**Vos consignes**.
Rassemblez en les recopiant toutes les lignes ci-dessous qui contiennent le mot « resolution ». Tenez compte de la casse.

**Lignes sources**.
┏━━

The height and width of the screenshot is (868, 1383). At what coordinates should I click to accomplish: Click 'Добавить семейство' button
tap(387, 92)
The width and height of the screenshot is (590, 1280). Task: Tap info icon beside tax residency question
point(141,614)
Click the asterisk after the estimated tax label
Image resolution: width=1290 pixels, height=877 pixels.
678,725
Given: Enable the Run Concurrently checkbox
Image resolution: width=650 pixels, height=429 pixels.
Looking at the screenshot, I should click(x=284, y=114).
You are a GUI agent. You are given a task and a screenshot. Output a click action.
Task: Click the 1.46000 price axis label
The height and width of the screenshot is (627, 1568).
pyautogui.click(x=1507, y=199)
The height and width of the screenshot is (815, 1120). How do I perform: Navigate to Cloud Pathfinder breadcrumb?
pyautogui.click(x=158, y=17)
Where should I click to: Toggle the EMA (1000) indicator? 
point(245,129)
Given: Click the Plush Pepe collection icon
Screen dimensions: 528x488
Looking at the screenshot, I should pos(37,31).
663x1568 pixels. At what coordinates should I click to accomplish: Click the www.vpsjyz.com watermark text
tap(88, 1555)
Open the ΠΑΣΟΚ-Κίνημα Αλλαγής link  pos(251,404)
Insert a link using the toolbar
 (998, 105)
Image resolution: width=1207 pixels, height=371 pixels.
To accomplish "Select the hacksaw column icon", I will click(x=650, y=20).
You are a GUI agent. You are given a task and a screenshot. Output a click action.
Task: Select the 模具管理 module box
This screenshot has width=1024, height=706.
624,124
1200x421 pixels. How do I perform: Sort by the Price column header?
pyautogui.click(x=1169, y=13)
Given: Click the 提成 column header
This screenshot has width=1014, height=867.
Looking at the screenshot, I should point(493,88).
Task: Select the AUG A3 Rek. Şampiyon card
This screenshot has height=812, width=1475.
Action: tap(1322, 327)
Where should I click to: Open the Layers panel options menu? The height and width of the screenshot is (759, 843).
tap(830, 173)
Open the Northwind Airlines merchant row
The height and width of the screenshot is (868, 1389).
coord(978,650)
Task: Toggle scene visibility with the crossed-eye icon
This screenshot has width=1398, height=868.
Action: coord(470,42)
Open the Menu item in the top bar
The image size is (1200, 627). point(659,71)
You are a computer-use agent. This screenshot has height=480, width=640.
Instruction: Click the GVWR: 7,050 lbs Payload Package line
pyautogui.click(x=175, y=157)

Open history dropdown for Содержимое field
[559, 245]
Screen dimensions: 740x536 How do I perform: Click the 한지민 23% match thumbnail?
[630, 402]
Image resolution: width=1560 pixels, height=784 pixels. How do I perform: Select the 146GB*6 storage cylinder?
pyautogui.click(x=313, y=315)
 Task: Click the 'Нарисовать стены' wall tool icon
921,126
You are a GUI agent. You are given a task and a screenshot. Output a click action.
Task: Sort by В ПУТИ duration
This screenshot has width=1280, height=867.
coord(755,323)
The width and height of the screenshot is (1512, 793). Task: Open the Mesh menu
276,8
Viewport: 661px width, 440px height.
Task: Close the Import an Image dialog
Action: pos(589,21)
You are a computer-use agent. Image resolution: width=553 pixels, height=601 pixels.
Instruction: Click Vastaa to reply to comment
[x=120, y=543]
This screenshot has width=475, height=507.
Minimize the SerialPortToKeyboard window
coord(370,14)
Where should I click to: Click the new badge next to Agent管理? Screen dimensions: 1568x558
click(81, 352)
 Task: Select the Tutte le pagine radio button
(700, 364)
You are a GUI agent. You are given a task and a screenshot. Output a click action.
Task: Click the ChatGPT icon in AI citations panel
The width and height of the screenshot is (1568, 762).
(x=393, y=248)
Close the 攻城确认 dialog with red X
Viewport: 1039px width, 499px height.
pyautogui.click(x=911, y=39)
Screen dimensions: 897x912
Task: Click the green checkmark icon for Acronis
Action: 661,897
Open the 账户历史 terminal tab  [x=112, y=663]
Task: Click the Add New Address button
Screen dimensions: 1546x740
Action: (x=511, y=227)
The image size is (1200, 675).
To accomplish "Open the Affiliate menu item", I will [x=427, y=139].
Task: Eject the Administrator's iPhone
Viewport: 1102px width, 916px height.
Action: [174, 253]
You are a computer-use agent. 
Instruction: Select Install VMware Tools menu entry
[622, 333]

┗━━

**Réponse attendue**.
Image resolution: width=1290 pixels, height=877 pixels.
Image resolution: width=650 pixels, height=429 pixels.
Image resolution: width=1207 pixels, height=371 pixels.
Image resolution: width=1560 pixels, height=784 pixels. How do I perform: Select the 146GB*6 storage cylinder?
You are a computer-use agent. Image resolution: width=553 pixels, height=601 pixels.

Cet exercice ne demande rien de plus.